Consider Gethsemane. Consider His prayer which in essence was “Father, if there be any other way, let this cup pass from me.” O the terrors of what lay ahead! Consider His agony displayed in sweat “as it were, great drops of blood.” O the anticipation of Calvary! Consider His strong crying and tears that were unto Him Who was able to save Him from death and was heard in that He feared. O the eyes of the Saviour that wept so oft’ for me, yet now were for Him! Do those tears mean nothing to you? They were shed for you! Consider Gethsemane.
But also consider Gabbatha, for it was there where “reviled, He reviled not again.” It was there He was presented as King and yet rejected as if a worthless criminal: “Away with Him! Crucify Him!” It was there the Judge of the world was put on trial as it were, unduly condemned by sinful man. It was there mere sinful man was placed above the Lord Jesus as the people cries “We have no King but Caesar!” O the shame! O the spitting! O the scourge! Consider Gabbatha.
Golgotha – who can consider it enough? Who can exhaust its precious meaning? As the hymn-writer could say “Lord Jesus Thou and none beside its bitterness could know.” O that we could understand it more! Consider the place: “He bearing His cross went forth into a place… Golgotha.” It was the place of a skull – the emblem of death. It was the place where God would bind His Son to the altar as it were and lay Him upon it. It was the place “nigh to the city,” yes, even nigh to the city over which His right was to rule. Consider the pain: “He was crucified…” Nails through His hands and His feet. Back ripped open – leaning upon an old rugged cross. Thorns wreathed His brow. Consider the mockery: “Himself He cannot save.” But more than all – consider the darkness! As Abraham lifted his knife to slay the ram, so Jehovah’s sword awoke to smite the Shepherd – even the Good Shepherd, the tender Shepherd. And O those dark and dreadful hours! Hours which no man could see, for “His visage was so marred more than any man and His form more than the sons of men.” Hours of perishing alone: “My God, My God, why hast Thou forsaken me? Why art Thou so far from helping Me? I cry in the day time, but Thou hearest not, and in the night season am not silent.” Hours of judgement, as Jehovah took the wrath for sin and unleashed is full fury upon His precious soul – even until the last dark drop of that cup of wrath was drunk. Our debt is now paid in full. IT…IS…FINISHED! And at no small price is it so.

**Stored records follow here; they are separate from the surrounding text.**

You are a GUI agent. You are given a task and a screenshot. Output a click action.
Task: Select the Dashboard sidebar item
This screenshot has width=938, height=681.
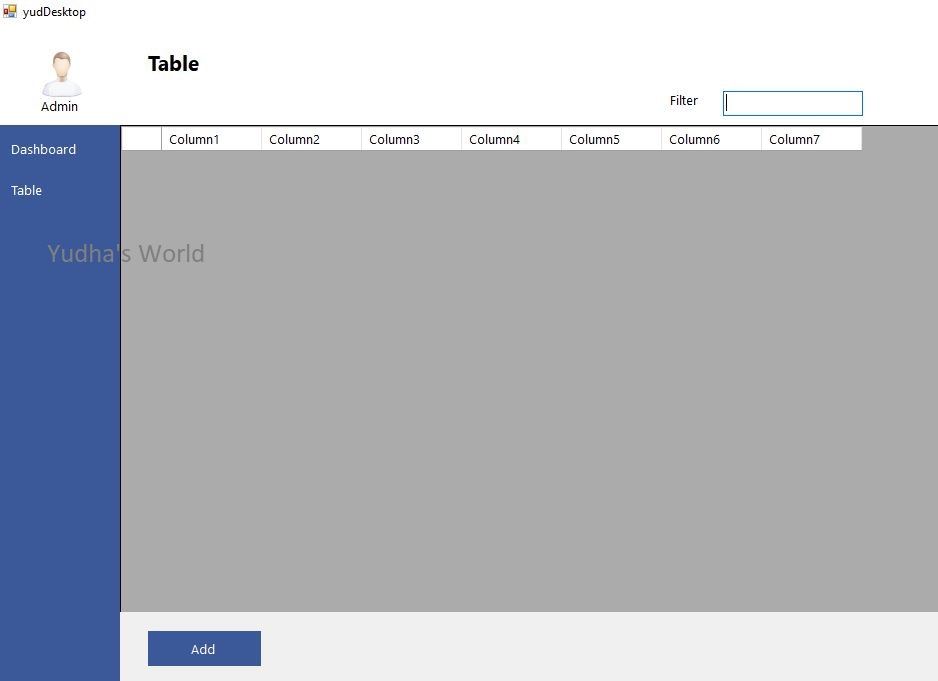tap(43, 149)
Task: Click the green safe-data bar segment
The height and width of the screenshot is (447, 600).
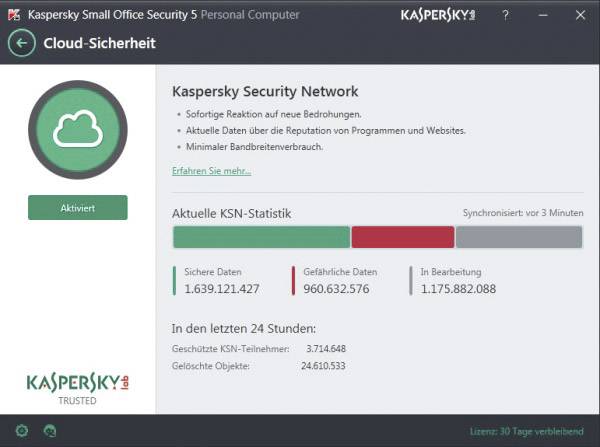Action: pyautogui.click(x=261, y=237)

Consider the grave. He bowed His head, dismissed His spirit, and was buried… the end? By no means. O thank God by no means – He’s risen! No more pain; no more darkness. Thank God no more darkness! He’s risen, and don’t doubt it for a second.

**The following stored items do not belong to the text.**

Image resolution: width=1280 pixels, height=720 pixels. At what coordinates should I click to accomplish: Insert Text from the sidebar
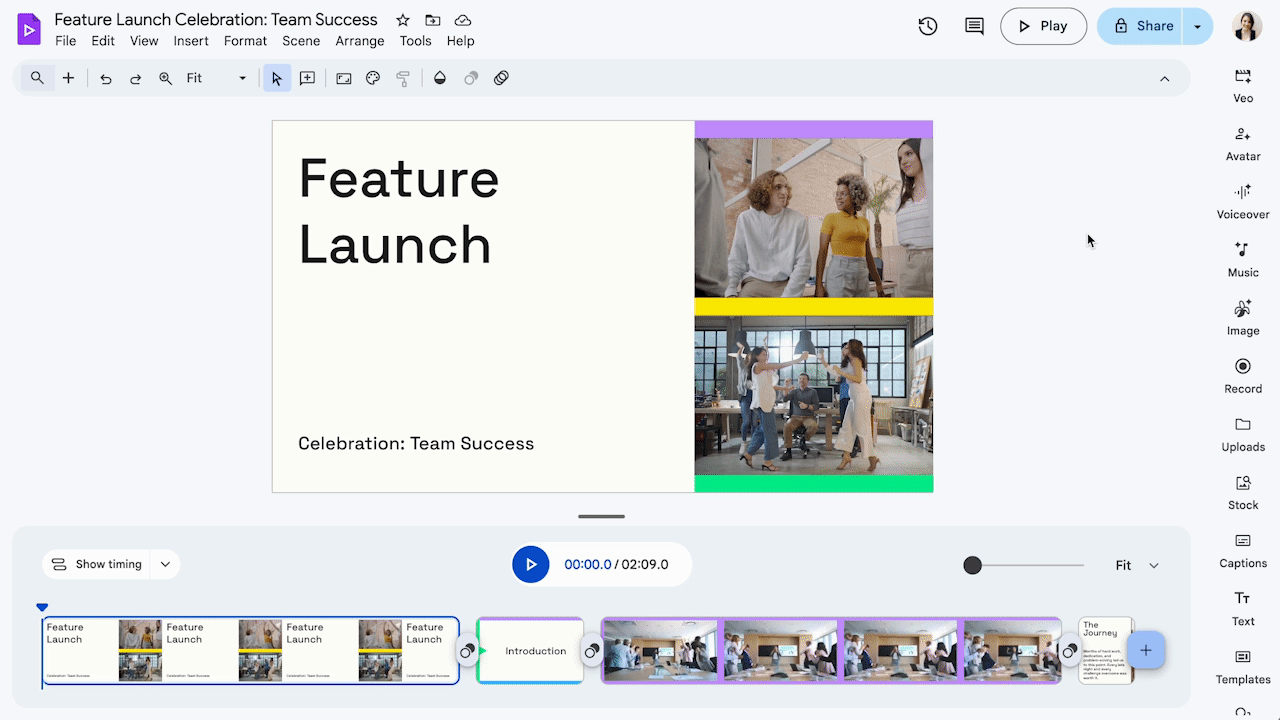(x=1242, y=608)
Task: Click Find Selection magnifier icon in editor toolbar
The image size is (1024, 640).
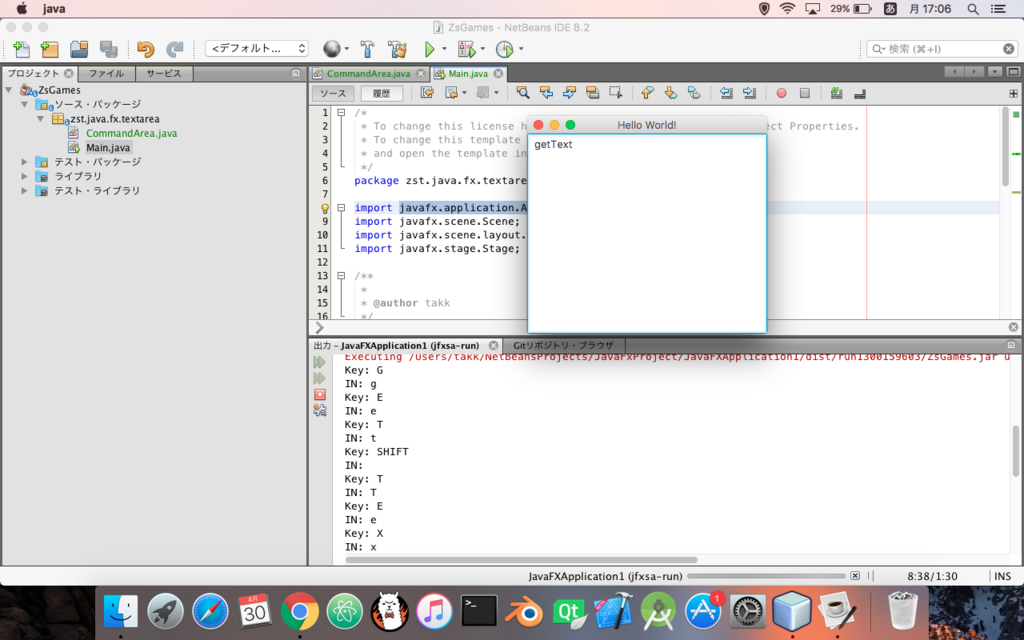Action: [524, 93]
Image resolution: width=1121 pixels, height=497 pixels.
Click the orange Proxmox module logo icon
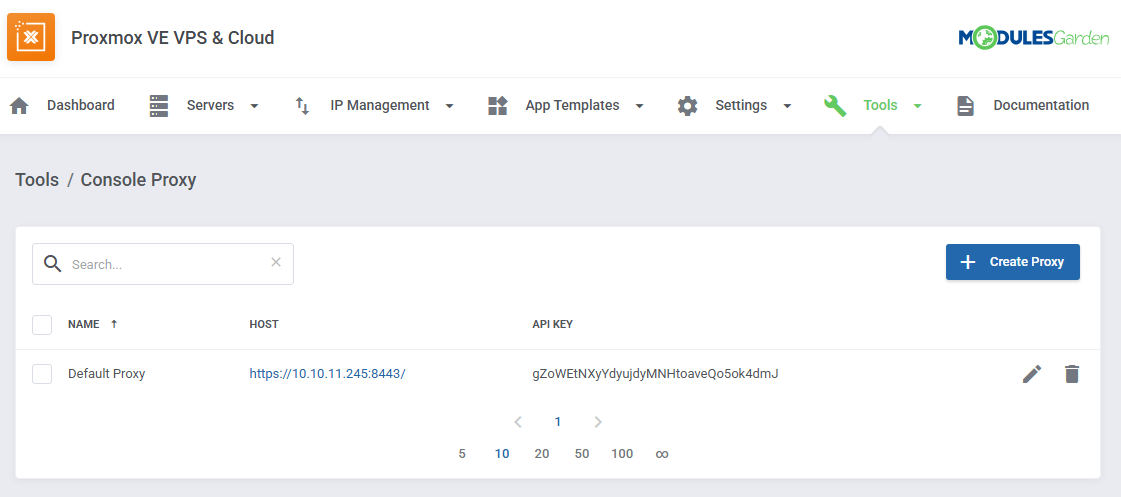31,38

Thirdly, consider what our salvation means. We could look at its aspects of justification, sanctification, etc. But all the blessings of salvation can be summed up in one Name: Our Lord and Saviour Jesus Christ. Heaven – a blessing indeed – yet worthless without Him. Joy – truly abundant – yet found only in Him. Peace? In Him. Assurance? In Him. But best of all, we can say “I am my Beloved’s, and my Beloved is mine!” Do we need to go farther than where we have gone? Are not all joys, all abundance found in HIM? Indeed. He truly is the Author of our faith (we begin at Him), and He is truly the Finisher also (we end at Him). All eternity revolves around this glorious Person. And so, we shall end our studies with this: WHAT DOES HE MEAN TO YOU? Glorious Person indeed!